• Work order
Set down, exactly and with nothing added, the lines running from the one that holds "This screenshot has" to the final line of the records. Pictures stay out of the copy.

• Exercise data
+++++

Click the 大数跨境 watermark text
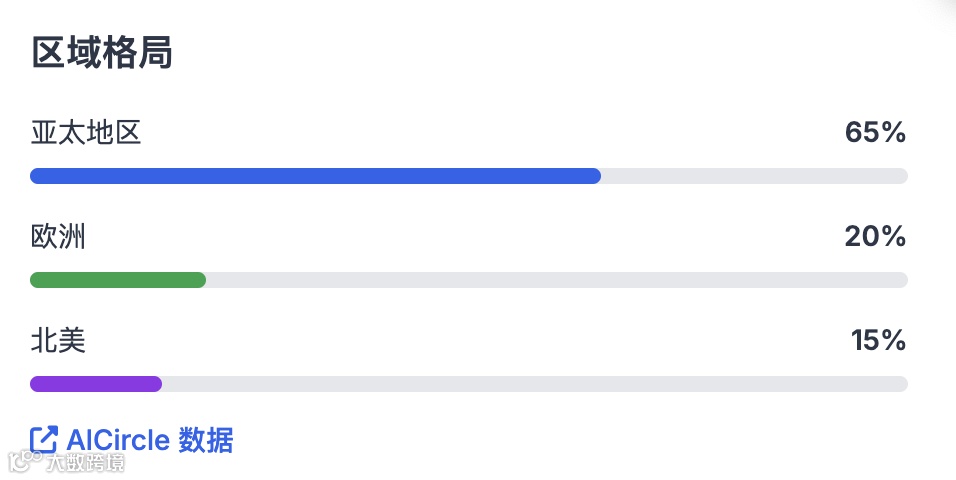point(85,462)

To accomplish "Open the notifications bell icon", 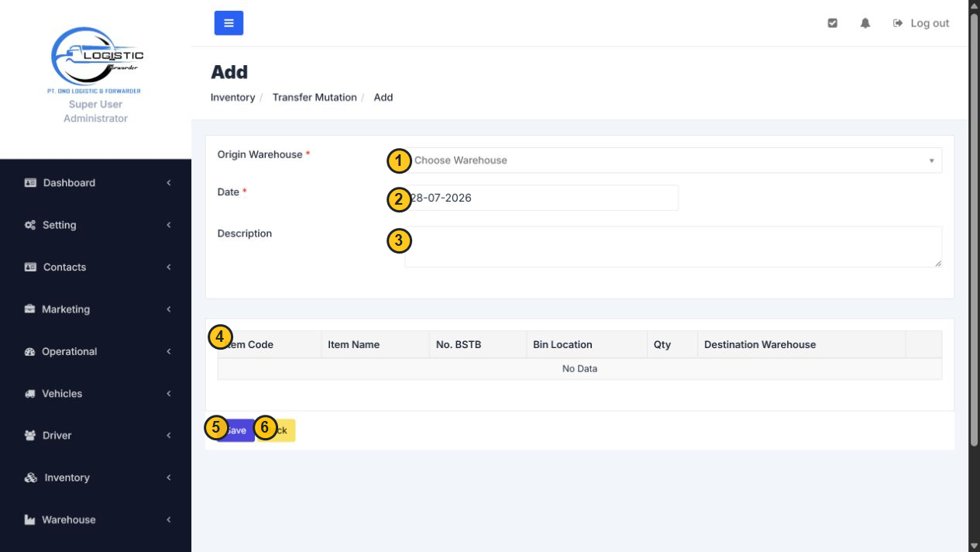I will tap(865, 23).
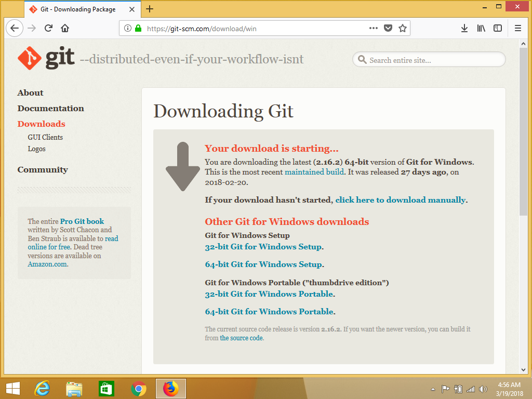Viewport: 532px width, 399px height.
Task: Open the page actions three-dot menu
Action: click(373, 28)
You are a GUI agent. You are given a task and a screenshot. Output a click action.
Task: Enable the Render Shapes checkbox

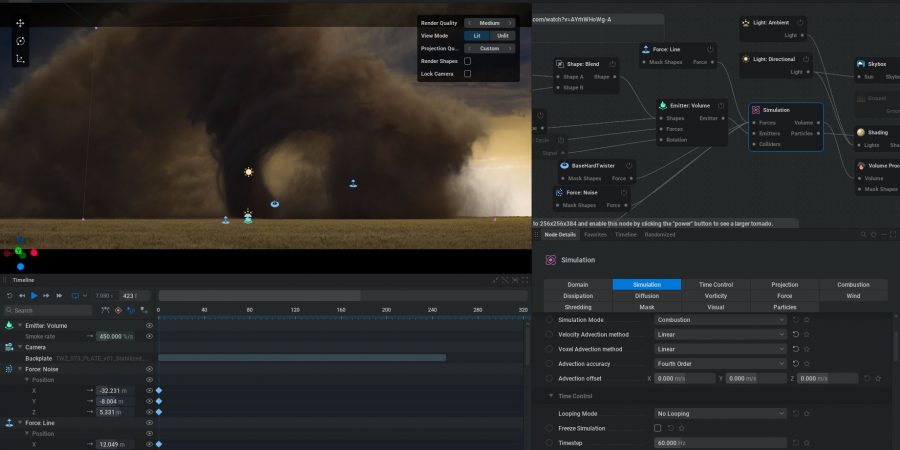467,61
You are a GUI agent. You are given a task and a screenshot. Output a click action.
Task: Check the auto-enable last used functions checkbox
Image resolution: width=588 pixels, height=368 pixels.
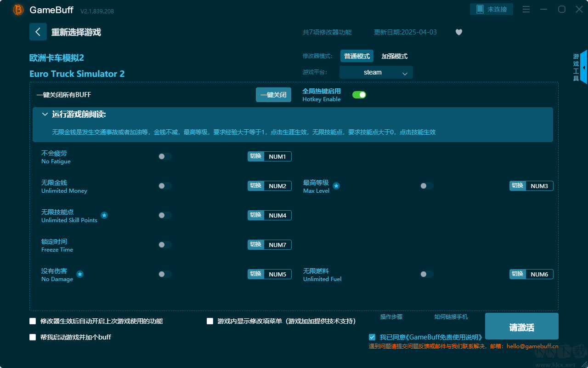[33, 321]
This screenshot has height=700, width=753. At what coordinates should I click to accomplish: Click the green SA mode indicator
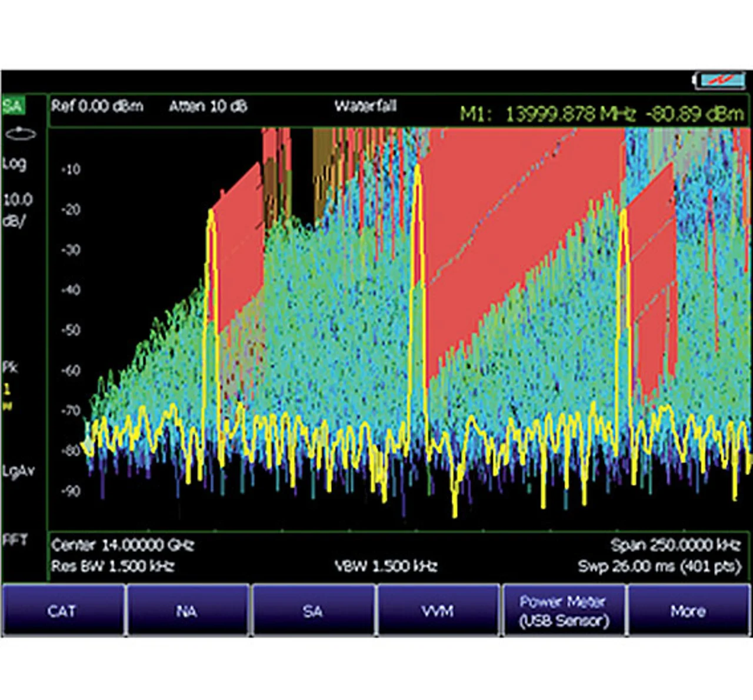[x=13, y=106]
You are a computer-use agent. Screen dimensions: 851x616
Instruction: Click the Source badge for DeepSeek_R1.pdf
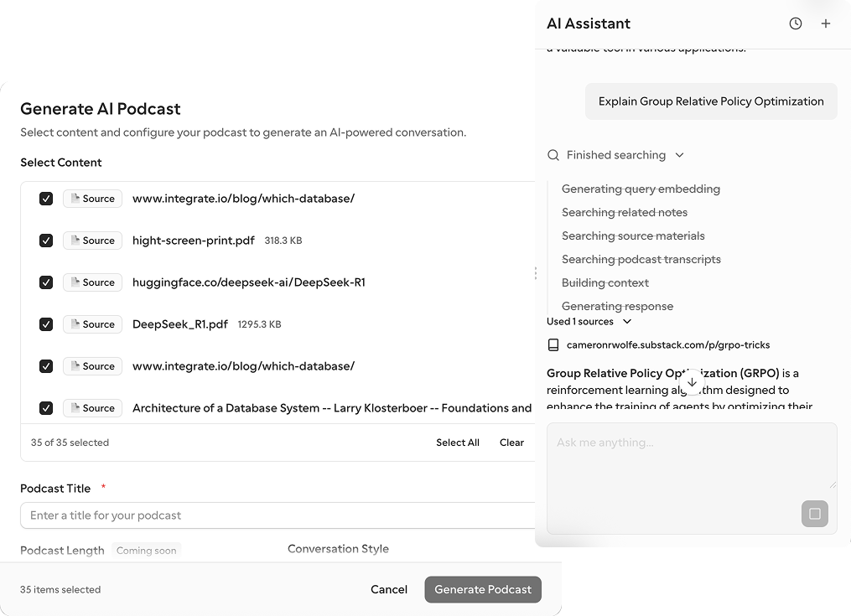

+++++

• Answer box
This screenshot has height=700, width=753. At what coordinates should I click to accomplish: Click the green SA mode indicator
[x=13, y=106]
You are a computer-use agent. Screen dimensions: 851x616
Instruction: Click the Source badge for DeepSeek_R1.pdf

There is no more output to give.